The 29-day battle to liberate Manila in February 1945 proved a fight unlike any other in the Pacific War, a bloody urban brawl that forced American soldiers to battle block by block, house by house and even room by room. The end result was the catastrophic destruction of the Philippine capital—613 city blocks flattened, 200,000 civilians left homeless, and another 100,000 killed, many raped and murdered by the Japanese in atrocities that mirrored the Rape of Nanking.

Few cities in World War II suffered as much as Manila, which endured three years of Japanese occupation that ruined the economy, triggered widespread starvation, and shredded the social fabric. The battle to liberate the city proved an even greater nightmare.
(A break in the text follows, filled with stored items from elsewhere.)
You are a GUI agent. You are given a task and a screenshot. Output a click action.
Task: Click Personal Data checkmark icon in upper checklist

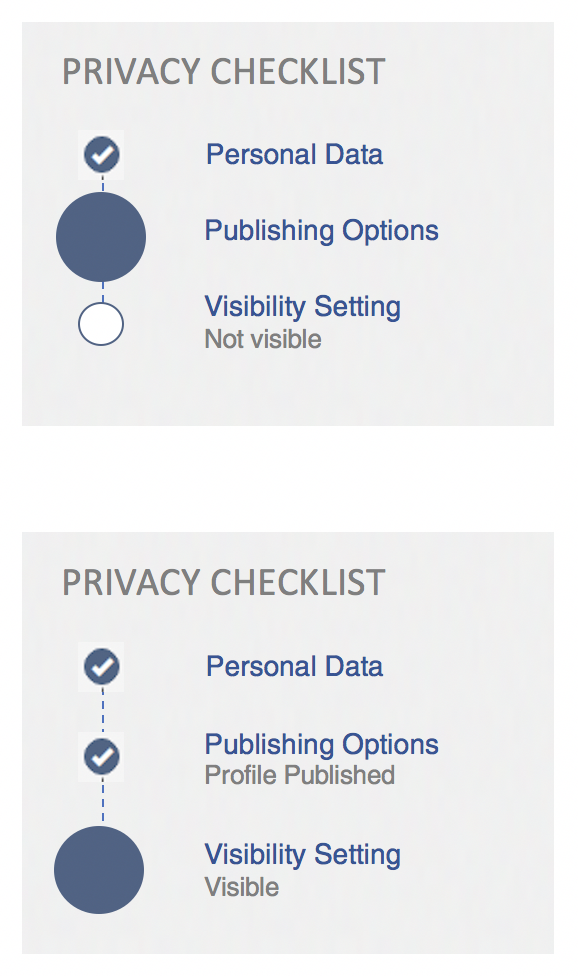tap(101, 155)
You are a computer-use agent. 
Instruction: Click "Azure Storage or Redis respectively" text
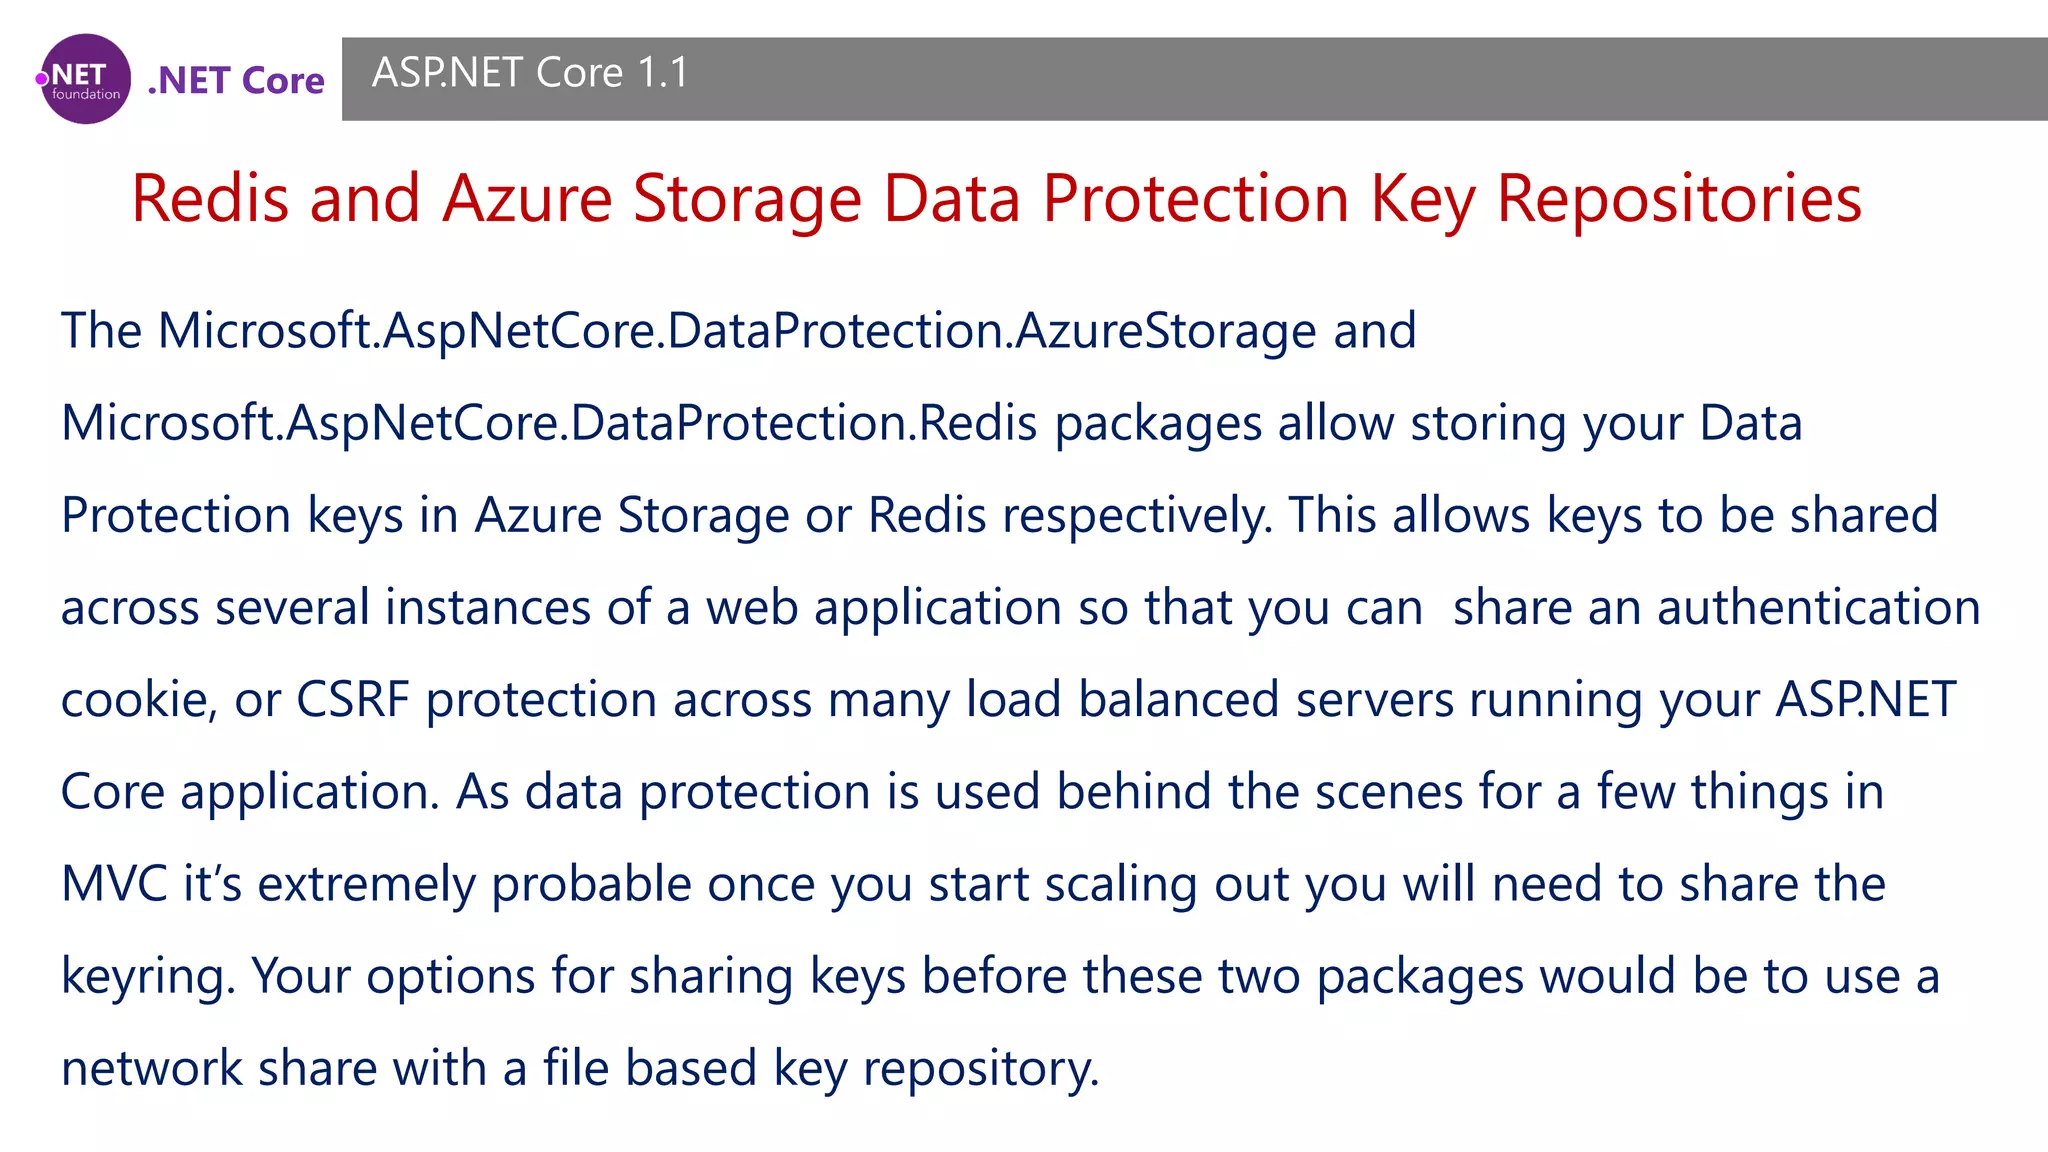pyautogui.click(x=872, y=516)
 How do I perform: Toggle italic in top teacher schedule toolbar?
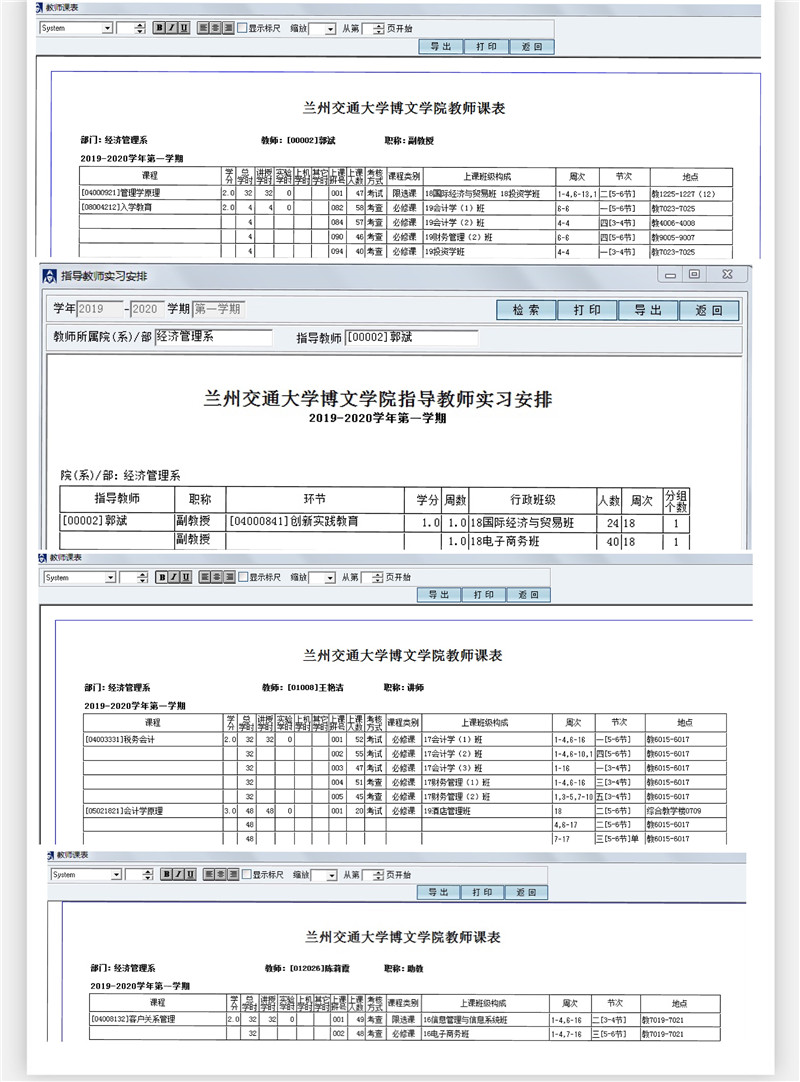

Manila has never truly recovered from it. Though many of the landmark structures eventually were rebuilt—the Walled City lay in ruins and was filled with squatters for decades—much of the postwar investment was aimed at Makati, just south of the capital. There stand the steel and glass high-rises that house the banks, department stores, and international corporations—a shiny new city next to the old. There are still traces of Manila’s prewar grandeur and history. Workers rebuilt the Legislature, which today houses the National Museum of Fine Arts. The Manila Hotel still draws thousands of tourists a year, including many Japanese, and MacArthur’s former penthouse home has been turned into a guest suite. Tourists can explore the rebuilt Walled City in bike rickshaws and tour Fort Santiago, where plaques outside the dungeons memorialize the hundreds who died. In contrast, the site of the old German Club, where the Japanese burned hundreds to death, remains an empty field— hallowed ground.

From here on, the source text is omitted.